Les tolérances ont un plancher

Nous tenons ±0,3 mm en usuel, et ±0,15 mm sur des cotes identifiées à l'avance. En dessous, il faut reprendre la pièce en usinage, ce que nous ne faisons pas.

Le retrait matière explique une bonne partie de cet écart : le plastique se contracte en refroidissant, et davantage sur les grandes dimensions. Une pièce de 300 mm ne sort pas avec la même précision qu'une pièce de 30 mm. C'est prévisible, donc compensable, mais pas supprimable.

Si un ajustement serré est critique, la bonne méthode est un échantillon d'essai avant la série : on mesure, on compense, on lance.

L'état de surface est celui du procédé

Les lignes de couche sont visibles, toujours. Une couche de 0,1 mm les rend discrètes, une couche de 0,3 mm les rend franches, mais elles ne disparaissent pas. Les faces inclinées vers le bas présentent en plus des marques de supports.

Nous ne proposons aucun post-traitement esthétique — ni ponçage, ni apprêt, ni peinture. Ce que nous savons faire en revanche, c'est orienter la pièce pour que les faces visibles soient les plus propres possible. Dites-nous quelle face sera regardée.

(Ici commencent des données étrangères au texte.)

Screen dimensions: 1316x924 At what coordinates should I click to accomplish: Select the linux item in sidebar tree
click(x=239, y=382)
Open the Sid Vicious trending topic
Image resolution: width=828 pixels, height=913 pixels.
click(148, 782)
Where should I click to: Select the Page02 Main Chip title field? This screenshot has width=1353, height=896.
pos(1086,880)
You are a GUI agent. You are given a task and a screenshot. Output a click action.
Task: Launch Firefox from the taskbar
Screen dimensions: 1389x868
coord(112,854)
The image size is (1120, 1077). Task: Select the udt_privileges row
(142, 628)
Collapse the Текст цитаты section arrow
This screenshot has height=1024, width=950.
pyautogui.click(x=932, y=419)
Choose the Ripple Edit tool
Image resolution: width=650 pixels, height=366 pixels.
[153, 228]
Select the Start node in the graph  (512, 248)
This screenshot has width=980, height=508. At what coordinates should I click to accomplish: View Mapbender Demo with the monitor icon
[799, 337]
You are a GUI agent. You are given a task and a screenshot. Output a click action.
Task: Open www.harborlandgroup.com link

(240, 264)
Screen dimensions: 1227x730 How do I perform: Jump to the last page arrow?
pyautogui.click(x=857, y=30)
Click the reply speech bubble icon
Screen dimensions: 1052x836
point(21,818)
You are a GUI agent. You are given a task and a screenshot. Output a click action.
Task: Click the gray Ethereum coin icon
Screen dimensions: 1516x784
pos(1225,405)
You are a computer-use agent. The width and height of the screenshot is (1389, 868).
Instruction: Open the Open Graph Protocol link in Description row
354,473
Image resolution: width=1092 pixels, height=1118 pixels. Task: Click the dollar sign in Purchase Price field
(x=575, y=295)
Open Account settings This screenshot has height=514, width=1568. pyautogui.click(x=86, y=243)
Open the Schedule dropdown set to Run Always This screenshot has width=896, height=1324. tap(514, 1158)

Ce que l'impression fait mieux que tout le reste

Ces limites posées, il reste un domaine où rien ne rivalise : la pièce unique ou la petite série, avec une géométrie complexe, sans coût d'outillage et en quelques jours.

Un moule d'injection coûte plusieurs milliers d'euros et demande des semaines. En dessous de quelques milliers de pièces, l'impression gagne. Au-dessus, c'est l'injection qui gagne, et nous vous le dirons plutôt que de prendre la commande.